When the calling restriction determining unit 7, in step ST105, determines that the amount of packet jitter is equal to or greater than the predetermined threshold (i.e., if Yes), the DLC control unit 8 also creates a calling restriction control signal for imposing a calling restriction on the exchange 10 (in step ST106). As a result, the PRI unit 1 imposes a calling restriction on the exchange 10 (in step ST107), and the voice transmission apparatus 100 returns to step ST101 in which it repeats the monitoring process. In contrast, when determining that the amount of packet jitter is less than the predetermined threshold (i.e., if No), the calling restriction determining unit 7 determines whether or not a calling restriction is being imposed on the exchange (in step ST108). When no calling restriction is being imposed on the exchange (i.e., if No), the voice transmission apparatus 100 returns to step ST101 in which it repeats the monitoring process. In contrast, when a calling restriction is being imposed on the exchange (i.e., if Yes), the voice transmission apparatus 100 cancels this calling restriction (in step St109) and then returns to step ST101 in which it repeats the monitoring process.

As explained above, even when the components included in the voice transmission apparatus 100 operate, and some voice packets are discarded and an amount of packet jitter occurs in voice packets, voice data can be transmitted without causing degradation in the quality of voice signals.

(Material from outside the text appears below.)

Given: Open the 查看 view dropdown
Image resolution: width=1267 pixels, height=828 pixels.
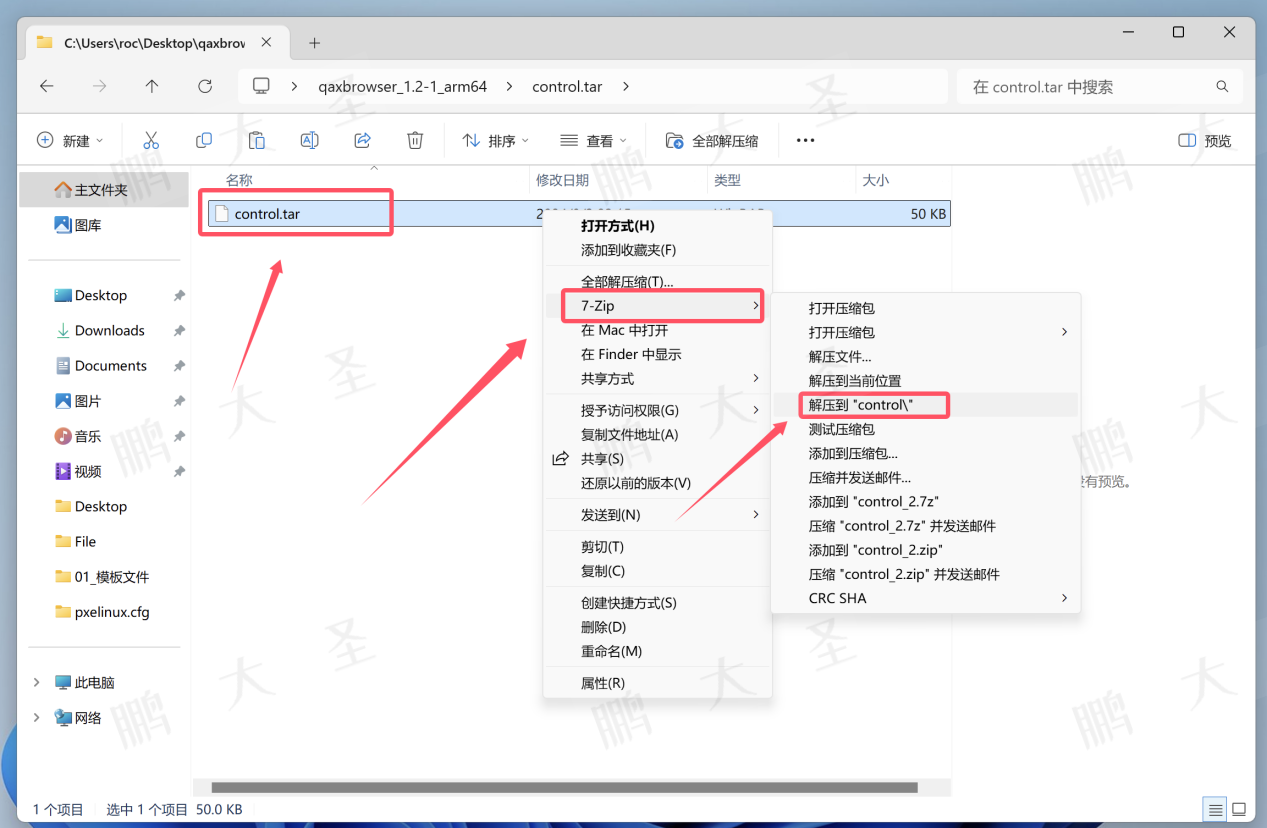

The flow of the operation of the voice transmission apparatus 100 is not limited to the above-mentioned one, and can be any one in which similar control processing is carried out.

INDUSTRIAL APPLICABILITY

As mentioned above, the voice transmission apparatus in accordance with the present invention can be placed between a subscriber-side exchange to which subscriber-side apparatus are connected and a network, and is suitable for preventing degradation in the quality of voice signals which are packetized and are transmitted between the subscriber-side exchange and the network.

Claims

1. A voice transmission apparatus arranged between a subscriber-side exchange to which a subscriber-side terminal apparatus is connected and a network, characterized in that said voice transmission apparatus comprises:

a first interface means for exchanging a signal with said subscriber-side exchange;

a second interface means for exchanging a signal with said network;

a voice signal processing means for detecting sound portions of a voice signal which constitutes said signal, for encoding the voice signal having sound portions, and for decoding an encoded voice signal inputted thereto;

a packet processing means for assembling packets from the voice signal encoded by said voice signal processing means, and for disassembling packets inputted thereto into a signal and for supplying it to said voice signal processing means;

a measurement means for measuring an amount of packets which are discarded from packets associated with a voice signal included in the received packets, and an amount of jitter of the packets associated with the voice signal;

a calling restriction determination means for determining whether to impose a calling restriction based on measurement results obtained by said measurement means; and

a control signal creating means for creating a control signal for imposing a calling restriction on said subscriber-side exchange when said calling restriction determination means determines that the calling restriction needs to be imposed on said subscriber-side exchange.

2. The voice transmission apparatus according to claim 1, characterized in that the packets include an IP packet, a UDP packet, and an RTP packet.

3. The voice transmission apparatus according to claim 1, characterized in that said second interface means is an interface means which complies with Ethernet.

4. The voice transmission apparatus according to claim 1, characterized in that said control signal output means is an ITU-T Q.50 DLC processing means for outputting the control signal for imposing a calling restriction on said subscriber-side exchange according to ITU-T recommendation Q.50.